I had written the bad code(I think) like this:

  struct Type<T> {
        x: T,
    }

    let mut a = Type{x: 5};
    let b = &mut a;
    {
        let c = b;
    }
    // println!("{:?}", a); it can't work

It can compile, but I can’t access a after out of inner scope , because a is borrowed as mutable. Then I try it by b, as we can see, b has been moved, and also can’t by c, it end out of inner scope.So I can’t use a any longer, Resource Type{x:5} has been cleared or still there?
And I change mutable to immutable as follow, it can access resource.

#[derive(Debug)]
    struct Type<T> {
        x: T,
    }

    let a = Type{x: 5};
    let b = &a;
    {
        let c = b;
    }
    println!("{:?}", a);

#2

I am not really sure if the below writeup is correct so please do correct me if I am wrong.

#[derive(Debug)]
struct Type<T> {
    x: T,
}

let mut a = Type{x: 5};
// a is now owned

let b = &mut a;
// a is now mutably borrowed and stored as a reference in b
{
    let c = b;
    // b is now moved to c and therefore the variable b is "cleared" of content
}
// the lifetime of c is over therefore the borrow of a should end and a should be accessible again

Is this some sort of compiler bug or did I misunderstand lifetimes and borrows?


#3

Thanks, I also think borrow of a end and it can be accessed again, but when I try, complier don’t allow.
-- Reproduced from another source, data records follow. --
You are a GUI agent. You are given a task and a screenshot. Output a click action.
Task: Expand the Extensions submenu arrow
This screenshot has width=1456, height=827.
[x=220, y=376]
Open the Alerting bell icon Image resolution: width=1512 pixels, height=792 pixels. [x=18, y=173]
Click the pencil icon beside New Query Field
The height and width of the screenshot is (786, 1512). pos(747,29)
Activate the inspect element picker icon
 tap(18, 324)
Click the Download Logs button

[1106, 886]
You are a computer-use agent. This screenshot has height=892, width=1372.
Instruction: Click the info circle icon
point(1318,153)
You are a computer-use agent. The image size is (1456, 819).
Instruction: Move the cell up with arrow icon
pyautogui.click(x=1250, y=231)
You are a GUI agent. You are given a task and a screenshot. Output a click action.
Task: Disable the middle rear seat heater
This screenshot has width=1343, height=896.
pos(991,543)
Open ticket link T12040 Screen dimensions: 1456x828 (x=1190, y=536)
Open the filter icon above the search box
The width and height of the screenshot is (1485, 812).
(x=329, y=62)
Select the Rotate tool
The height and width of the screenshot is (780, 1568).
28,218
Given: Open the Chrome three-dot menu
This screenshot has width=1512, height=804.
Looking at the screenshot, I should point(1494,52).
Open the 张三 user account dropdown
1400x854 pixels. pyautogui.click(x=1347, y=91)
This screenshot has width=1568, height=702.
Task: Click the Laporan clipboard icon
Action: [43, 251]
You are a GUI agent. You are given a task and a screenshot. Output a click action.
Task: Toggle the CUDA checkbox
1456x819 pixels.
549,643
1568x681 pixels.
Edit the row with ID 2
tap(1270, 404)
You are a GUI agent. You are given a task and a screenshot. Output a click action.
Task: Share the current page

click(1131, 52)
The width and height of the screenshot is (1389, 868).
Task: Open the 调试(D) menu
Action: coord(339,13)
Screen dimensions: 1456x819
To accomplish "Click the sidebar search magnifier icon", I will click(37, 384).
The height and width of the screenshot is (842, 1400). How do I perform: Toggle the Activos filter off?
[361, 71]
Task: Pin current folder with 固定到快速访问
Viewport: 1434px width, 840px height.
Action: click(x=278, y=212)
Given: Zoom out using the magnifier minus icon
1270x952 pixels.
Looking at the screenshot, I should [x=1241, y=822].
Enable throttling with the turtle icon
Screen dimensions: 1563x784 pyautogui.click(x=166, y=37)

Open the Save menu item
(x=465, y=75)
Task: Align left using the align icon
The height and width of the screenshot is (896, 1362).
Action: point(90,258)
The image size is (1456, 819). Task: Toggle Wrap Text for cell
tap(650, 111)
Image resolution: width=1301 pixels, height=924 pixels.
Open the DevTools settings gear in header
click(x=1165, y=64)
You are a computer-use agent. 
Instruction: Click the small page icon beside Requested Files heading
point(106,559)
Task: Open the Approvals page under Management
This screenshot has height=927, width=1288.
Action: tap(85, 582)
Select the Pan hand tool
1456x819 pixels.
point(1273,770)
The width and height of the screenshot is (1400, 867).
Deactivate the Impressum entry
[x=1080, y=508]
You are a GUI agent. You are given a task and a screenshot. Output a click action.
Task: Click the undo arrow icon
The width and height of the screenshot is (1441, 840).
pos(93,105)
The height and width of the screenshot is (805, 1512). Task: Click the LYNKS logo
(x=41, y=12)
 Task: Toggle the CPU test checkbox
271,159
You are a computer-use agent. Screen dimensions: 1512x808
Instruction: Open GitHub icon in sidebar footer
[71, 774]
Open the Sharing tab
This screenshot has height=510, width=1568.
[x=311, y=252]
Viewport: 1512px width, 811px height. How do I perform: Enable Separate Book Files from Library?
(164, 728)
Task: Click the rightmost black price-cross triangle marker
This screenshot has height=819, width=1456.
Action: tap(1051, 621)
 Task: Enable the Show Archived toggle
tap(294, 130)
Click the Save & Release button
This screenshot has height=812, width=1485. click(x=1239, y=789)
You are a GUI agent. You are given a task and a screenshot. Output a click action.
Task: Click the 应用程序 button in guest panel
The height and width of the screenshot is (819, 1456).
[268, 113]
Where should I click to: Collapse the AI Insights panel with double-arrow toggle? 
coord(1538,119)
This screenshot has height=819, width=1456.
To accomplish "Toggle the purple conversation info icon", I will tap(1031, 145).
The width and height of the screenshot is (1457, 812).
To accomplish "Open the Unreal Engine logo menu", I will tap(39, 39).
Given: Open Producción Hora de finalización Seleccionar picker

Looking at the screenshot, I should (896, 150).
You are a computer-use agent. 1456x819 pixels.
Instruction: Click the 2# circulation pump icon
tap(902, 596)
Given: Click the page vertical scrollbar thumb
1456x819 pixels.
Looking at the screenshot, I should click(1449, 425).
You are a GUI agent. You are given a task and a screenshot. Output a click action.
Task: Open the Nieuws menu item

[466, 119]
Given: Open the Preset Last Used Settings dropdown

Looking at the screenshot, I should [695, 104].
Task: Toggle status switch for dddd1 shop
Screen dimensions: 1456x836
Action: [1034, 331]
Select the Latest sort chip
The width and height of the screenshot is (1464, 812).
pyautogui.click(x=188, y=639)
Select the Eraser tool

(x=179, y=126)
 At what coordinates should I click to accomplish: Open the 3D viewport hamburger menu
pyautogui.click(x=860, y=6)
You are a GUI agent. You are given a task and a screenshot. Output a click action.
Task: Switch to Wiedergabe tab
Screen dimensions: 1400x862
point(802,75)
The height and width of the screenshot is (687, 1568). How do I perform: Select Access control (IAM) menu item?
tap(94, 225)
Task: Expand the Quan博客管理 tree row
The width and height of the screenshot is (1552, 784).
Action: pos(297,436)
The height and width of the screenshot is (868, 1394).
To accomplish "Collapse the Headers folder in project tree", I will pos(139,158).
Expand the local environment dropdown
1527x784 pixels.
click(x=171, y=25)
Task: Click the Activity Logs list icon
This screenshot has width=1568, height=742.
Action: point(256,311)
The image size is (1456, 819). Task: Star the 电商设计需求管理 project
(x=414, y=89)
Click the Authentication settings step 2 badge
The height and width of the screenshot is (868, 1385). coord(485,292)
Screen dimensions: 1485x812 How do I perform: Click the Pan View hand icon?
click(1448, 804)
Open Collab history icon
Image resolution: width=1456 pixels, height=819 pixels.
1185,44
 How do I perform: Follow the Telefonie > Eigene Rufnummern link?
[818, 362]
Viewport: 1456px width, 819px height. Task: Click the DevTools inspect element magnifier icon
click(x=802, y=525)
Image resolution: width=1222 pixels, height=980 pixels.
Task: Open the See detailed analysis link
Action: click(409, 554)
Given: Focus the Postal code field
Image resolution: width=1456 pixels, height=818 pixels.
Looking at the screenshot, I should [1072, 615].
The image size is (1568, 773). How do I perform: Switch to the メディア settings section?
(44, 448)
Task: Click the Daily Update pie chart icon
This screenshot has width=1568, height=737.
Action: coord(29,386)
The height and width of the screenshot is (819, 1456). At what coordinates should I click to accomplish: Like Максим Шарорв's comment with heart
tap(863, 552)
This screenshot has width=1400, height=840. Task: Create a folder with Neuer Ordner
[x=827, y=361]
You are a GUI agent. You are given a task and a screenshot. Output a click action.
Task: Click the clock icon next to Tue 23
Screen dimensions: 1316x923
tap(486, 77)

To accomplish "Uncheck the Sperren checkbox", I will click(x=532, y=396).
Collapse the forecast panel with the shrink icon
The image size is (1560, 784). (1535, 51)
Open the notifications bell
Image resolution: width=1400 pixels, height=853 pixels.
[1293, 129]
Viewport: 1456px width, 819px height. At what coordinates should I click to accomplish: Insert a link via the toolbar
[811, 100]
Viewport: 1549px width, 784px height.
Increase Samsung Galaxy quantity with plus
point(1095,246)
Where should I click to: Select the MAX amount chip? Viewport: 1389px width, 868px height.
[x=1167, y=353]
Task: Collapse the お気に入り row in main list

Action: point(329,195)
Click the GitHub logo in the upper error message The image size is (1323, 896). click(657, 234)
I 'am not sure a is cleared or it still there ?


#4

a is definitely not cleared, a is borrowed from.


#5

Lifetimes in Rust are currently tied to lexical scopes. When you borrow a reference and assign it to a variable, the borrow must have a lifetime at least as long as the variable’s scope. There’s no way (yet) to end a borrow “early” by dropping or moving it.

{
    let mut a = Type{x: 5};
    let b = &mut a; // <-+- borrow starts here
    {               //   |
        let c = b;  //   |
    }               //   |
}                   // <-+- and ends here, no matter what happens in between

This problem is explained in detail, along with some proposed future solutions, in @nikomatsakis’s recent articles on non-lexical lifetimes.


#6

That means the original example would need to be written as the following?

#[derive(Debug)]
struct Type<T> {
    x: T,
}

let mut a = Type{x: 5};
{
    let b = &mut a;
    {
        let c = b;
    }
}

#7

Yes, you can shorten the borrow of a by limiting the scope of b.